Con suo grande disappunto una raggiante Stefania lo prese sottobraccio e insieme seguirono il messaggero fino al gazebo.
Quando Tano notò diversi consiglieri del re e anche un principe già seduti sulle panche e sulle sedie, trovò strano che avesse invitato anche lui. Avrebbe avuto a fatica qualcosa di valido da offrire alla loro conversazione, dato che la sua opinione su come veniva governato l’Impero era fortemente diversa da quella dei presenti. La miglior cosa da fare, pensò tra sé e sé, sarebbe stata di tenere la bocca chiusa.
“Che coppia amorevole siete,” disse la regina con un caldo sorriso quando arrivarono.
Tano strinse le labbra e offrì a Stefania un posto per sedersi accanto a lui.
Quando tutti si furono sistemati, il re si alzò in piedi e il gruppo fece silenzio. Suo zio indossava una toga lunga fino al ginocchio, ma se le altre erano bianche, rosse e blu, la sua era viola, un colore riservato solo ai re. Attorno alle tempie, dove i capelli si stavano facendo sempre più radi, si trovava una ghirlanda dorata. Le sue guance e gli occhi non presentavano un’espressione felice, seppur stesse sorridendo.
“Il popolo si sta facendo irrequieto,” disse con voce greve e lenta. Lentamente osservò i volti con l’autorità di un re. “È giunto il momento di ricordare loro chi è il re e di impostare regole più severe. Da questo giorno in poi raddoppierò le tasse su tutte le proprietà e sul cibo.”
Si levò un sorpreso mormorio, seguito da cenni di assenso e approvazione.
“Scelta eccellente, vostra grazia,” disse uno dei consiglieri.
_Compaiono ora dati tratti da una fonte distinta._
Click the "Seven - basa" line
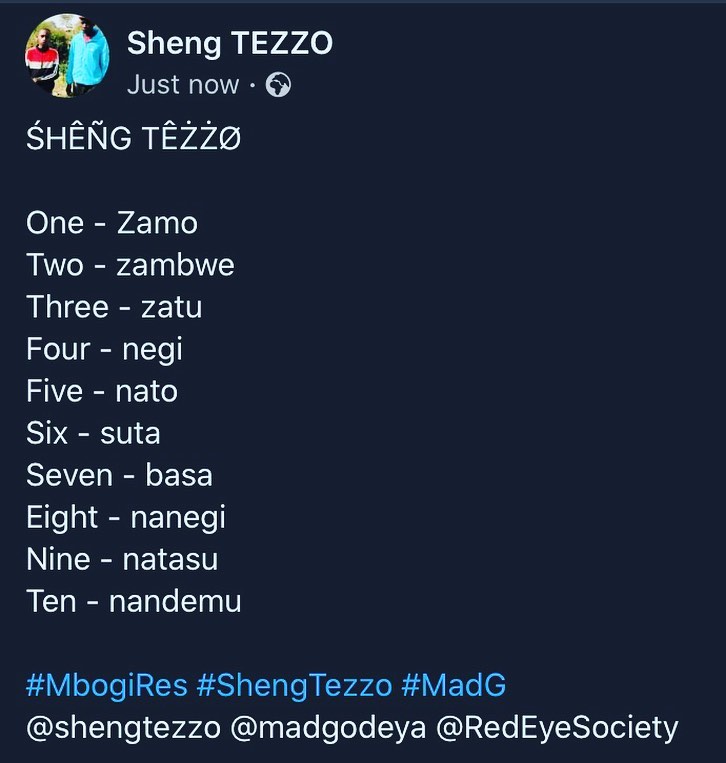The image size is (726, 763). pyautogui.click(x=119, y=475)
Tano non poteva credere alle sue orecchie. Raddoppiare le tasse per il popolo? Essendosi mescolato con la gente comune, sapeva bene che le tasse richieste erano già ben più ingenti di quanto la gente potesse permettersi. Aveva visto madri piangere per la perdita dei figli, morti di fame. Proprio il giorno prima aveva offerto del cibo a una bambina senzatetto di quattro anni di cui si poteva vedere sottopelle ogni singolo osso.
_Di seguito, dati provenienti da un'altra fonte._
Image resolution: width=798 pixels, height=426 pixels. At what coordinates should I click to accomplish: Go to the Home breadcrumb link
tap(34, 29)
Tano dovette distogliere lo sguardo altrimenti avrebbe detto a voce alta che quella era una follia.
“E infine,” disse il re,” da ora in poi, per bilanciare la rivoluzione sotterranea che minaccia di insorgere, il figlio primogenito di ogni famiglia diventerà un servo nell’esercito del re.”
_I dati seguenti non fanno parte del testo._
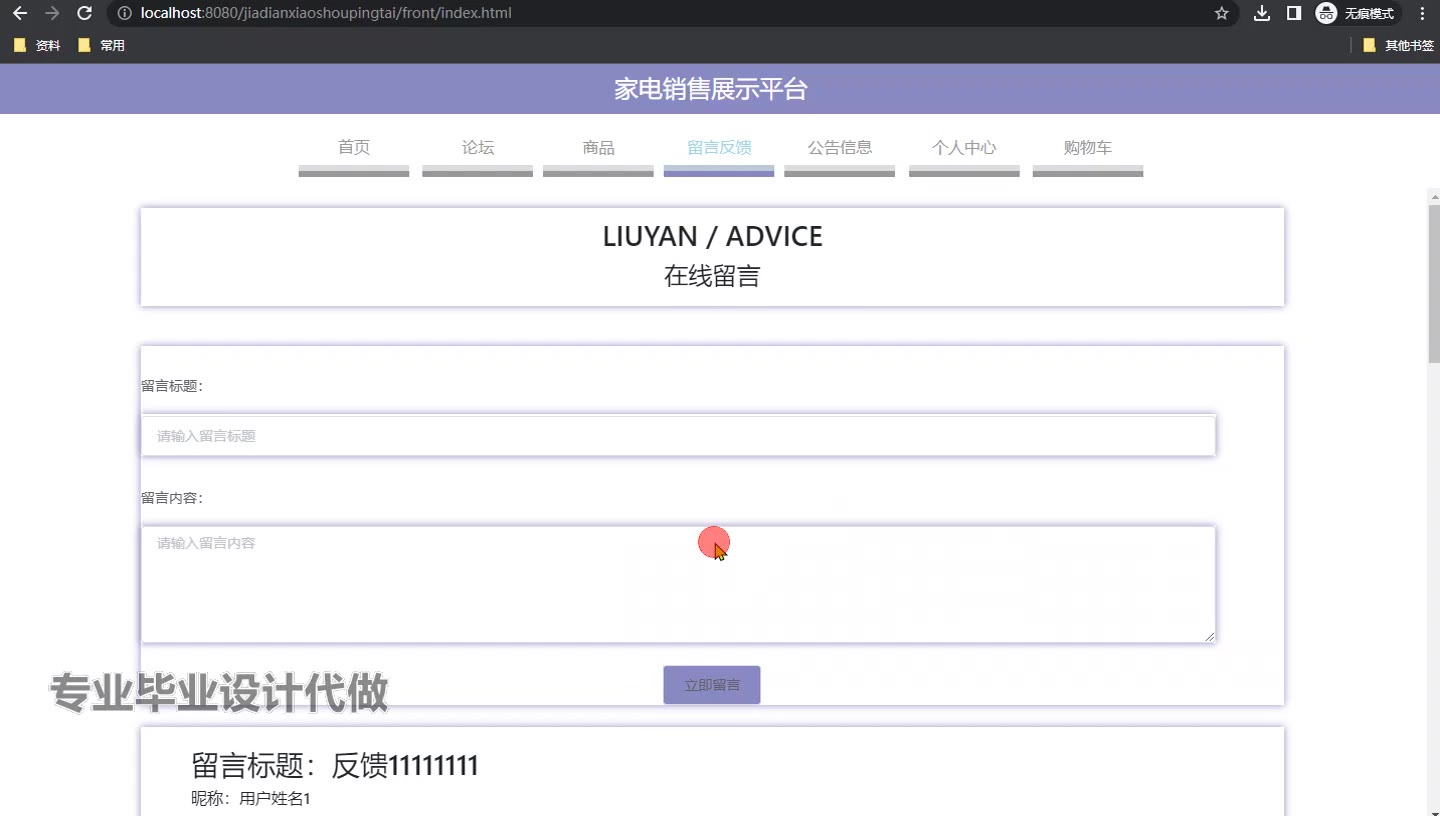View site information icon in address bar
Screen dimensions: 1440x816
pos(124,13)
Uno dopo l’altro tutti gli astanti commentarono la decisione del re come giusta e saggia.
Alla fine però Tano sentì che il re si voltava verso di lui.
“Tano,” disse il re, “Sei rimasto in silenzio. Parla!”
Sotto al gazebo calò il silenzio e tutti gli occhi rimasero puntati su di lui. Tano si alzò in piedi. Sapeva di dover parlare, per la bimba emaciata, per le madri addolorate, per tutti coloro che non avevano voce e le cui vite sembravano non contare. Doveva rappresentarli, perché se non l’avesse fatto lui, non l’avrebbe fatto nessuno.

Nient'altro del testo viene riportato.